But the dominant note of the day was still cowardice. The case presented by the House impeachment managers was so compelling and overwhelming that the extent of Republican cravenness was highlighted in neon. Republicans who knew better tried to hide behind thin technicalities. And most Republican senators did not seem to know better. In the end, we witnessed a historic collapse of moral and political leadership. And it was no less tragic for being expected.
There is a natural process by which political parties renew themselves. Newt Gingrich’s combative, uncompromising Republican revolution in the mid-1990s was a foil for the compassionate conservatism that defined the party in the 2000 presidential election. The rise of tea-party, anti-government populism set the stage for a contrasting reform conservatism, which sought to modernize government in pursuit of populist goals.
This dialectic, however, really operates only in the realm of policy. If Trumpism were merely a set of proposals, there could be an antithesis. But the movement fully revealed by the Jan. 6 invasion of the U.S. Capitol is united by a belief that the White, Christian America of its imagination is on the verge of destruction, and that it must be preserved by any means necessary. This is less a political philosophy than a warped religious belief. There can be no compromise in a culture war. There can be no splitting of differences at Armageddon.

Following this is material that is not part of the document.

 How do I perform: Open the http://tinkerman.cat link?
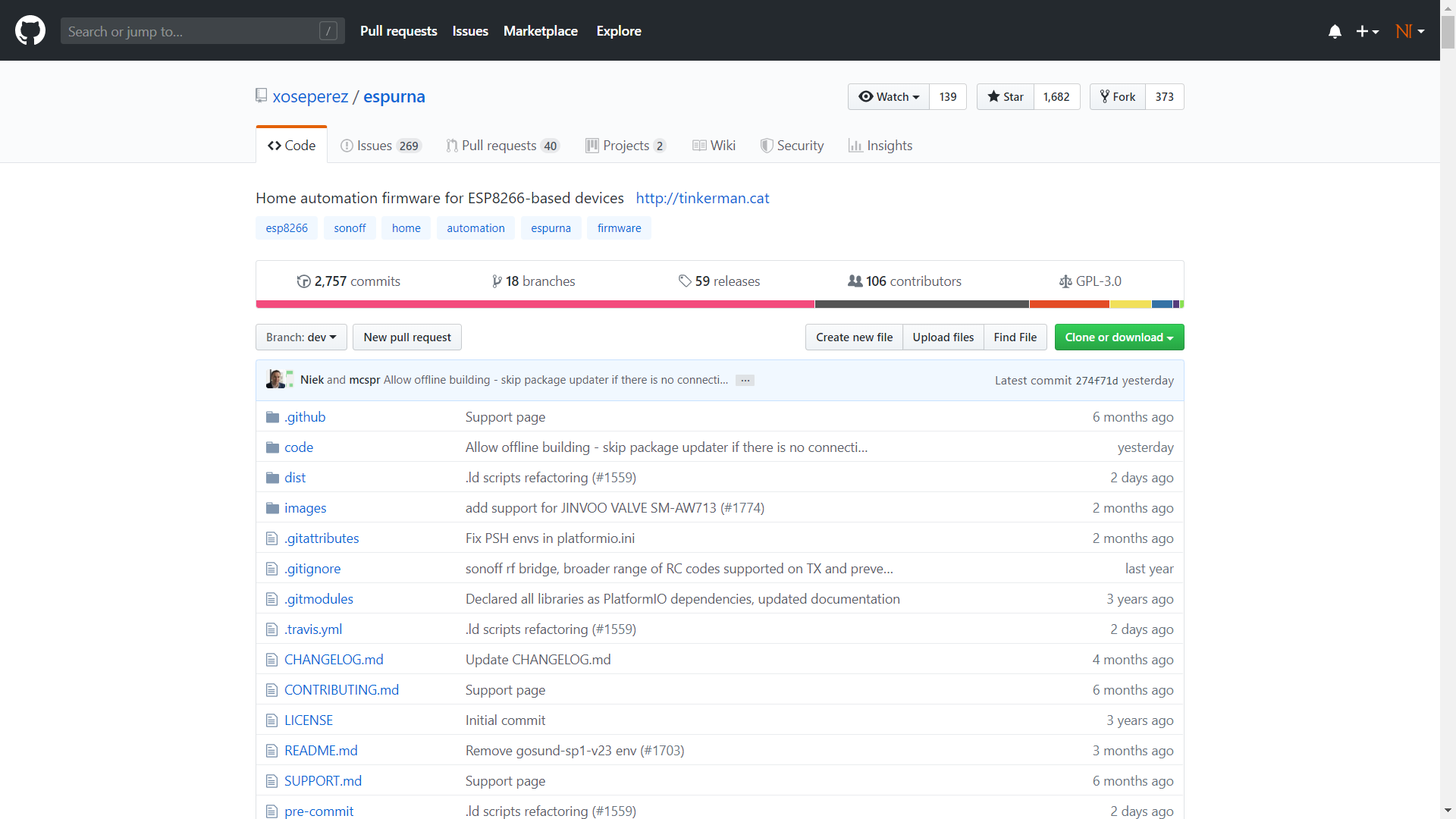click(702, 198)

What has emerged within the Republican Party is a debate on the value of democracy itself. In the traditional American view, the democratic process has an essential nobility. It does not always produce the results we seek, yet, in the long run, it protects the rights we value. But the Trumpian view of democracy is purely instrumental. With the stakes of politics so high — with socialists, multiculturalists and child rapists (as the QAnon fabulists would have it) intent on destroying American society — outcomes are the only things that really matter. Not truth. Not civility. Not electoral procedure. Just the gaining and maintenance of power.

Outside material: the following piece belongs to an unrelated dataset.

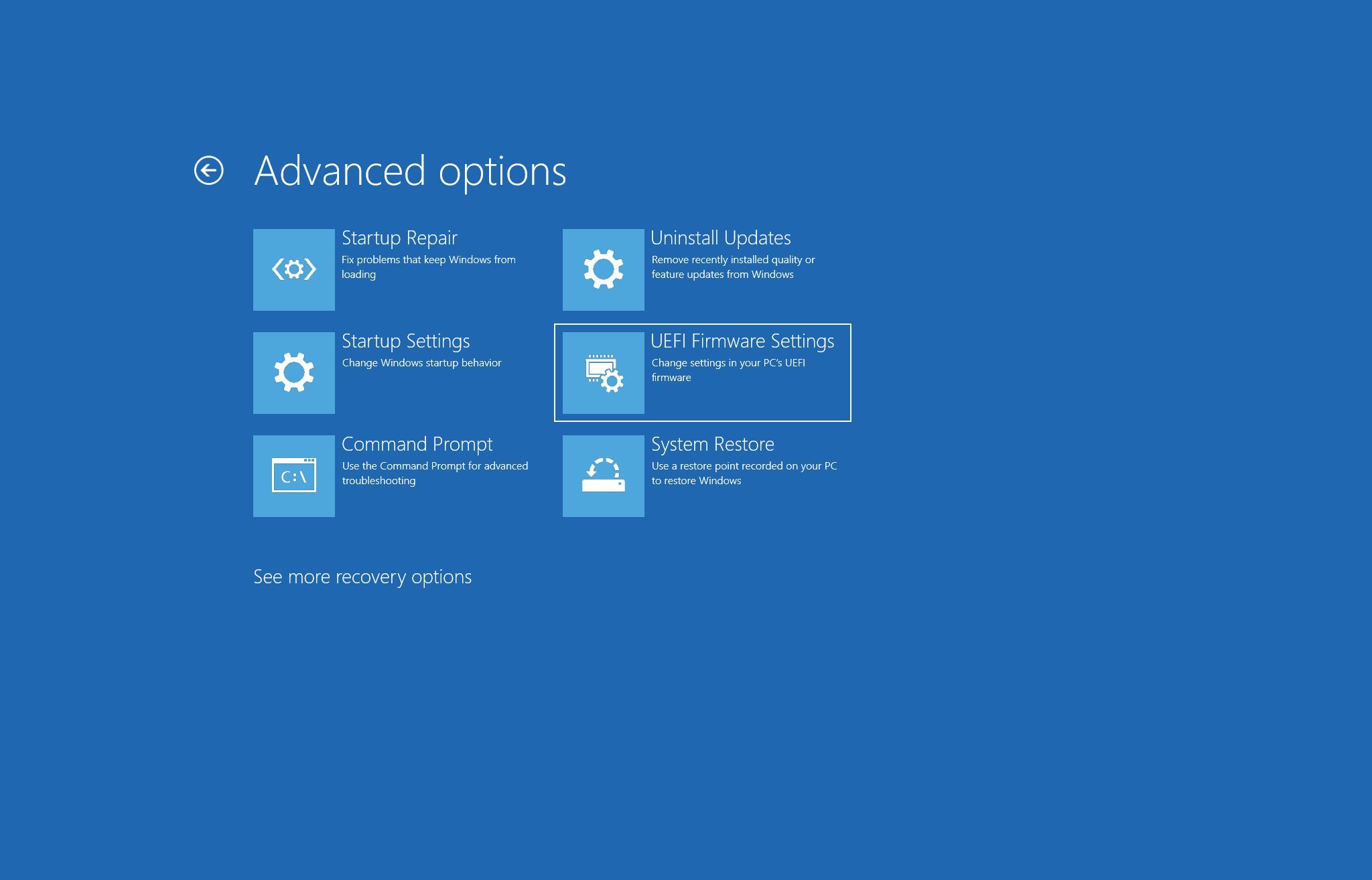The height and width of the screenshot is (880, 1372).
Task: Click "Change settings in your PC's UEFI" text
Action: pos(728,363)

A loss of faith in democratic structures does not lead to anarchy. It leads people to invest their hopes in someone who promises to defend their fragile way of life. In a January 2020 survey published in the Proceedings of the National Academy of Sciences, more than half of Republicans agreed that “the traditional American way of life is disappearing so fast that we may have to use force to save it.” More than 40 percent agreed that “a time will come when patriotic Americans have to take the law into their own hands.” This is as close as political theory comes to a mathematical principle: Tribalism plus desperation equals authoritarian thinking.
From one perspective, it is absurd that so many Americans have invested their hopes for the preservation of civilization in a fool. But Trump has been effective in promoting the tribalism of White grievance, as well as desperation about the fate of America. And, unlike any other president, he was happy to step into an authoritarian role, attempting to maintain power through intimidation and violence.
Can the GOP really have a productive debate between people who believe in democracy and those who have lost patience for it? Between those who view politics as a method to secure rough justice in a fallen world, and those who view it as a holy crusade against scheming infidels? Between those who try to serve conservative political ideals and those who engage (in Sasse’s immortal words) in “the weird worship of one dude”?
The greatest need in our politics is a conservatism that opposes authoritarianism. The greatest question: Can such a movement emerge within the framework of the Republican Party?
As it stands, I am skeptical. There are scattered outposts of Republican sanity in Congress, and more in state governments. But in most of the GOP, the rot has reached the roots. Activists feel the anger that Trump has fed rather the contempt for Trump that he has earned. They feel cheated rather than defeated.
At the same time — though I admire the normality and professionalism of President Biden’s administration — it is hard to imagine a future for market-oriented, pro-life conservatives in the Democratic Party. A strong ideological current heads in the other direction.
And it is equally difficult to believe that a third-party challenge to the political duopoly would be anything other than quixotic.
This should leave me both homeless and hopeless. But even an exiled conservatism offers this comfort: Nothing human is permanent. And no good cause is finally lost.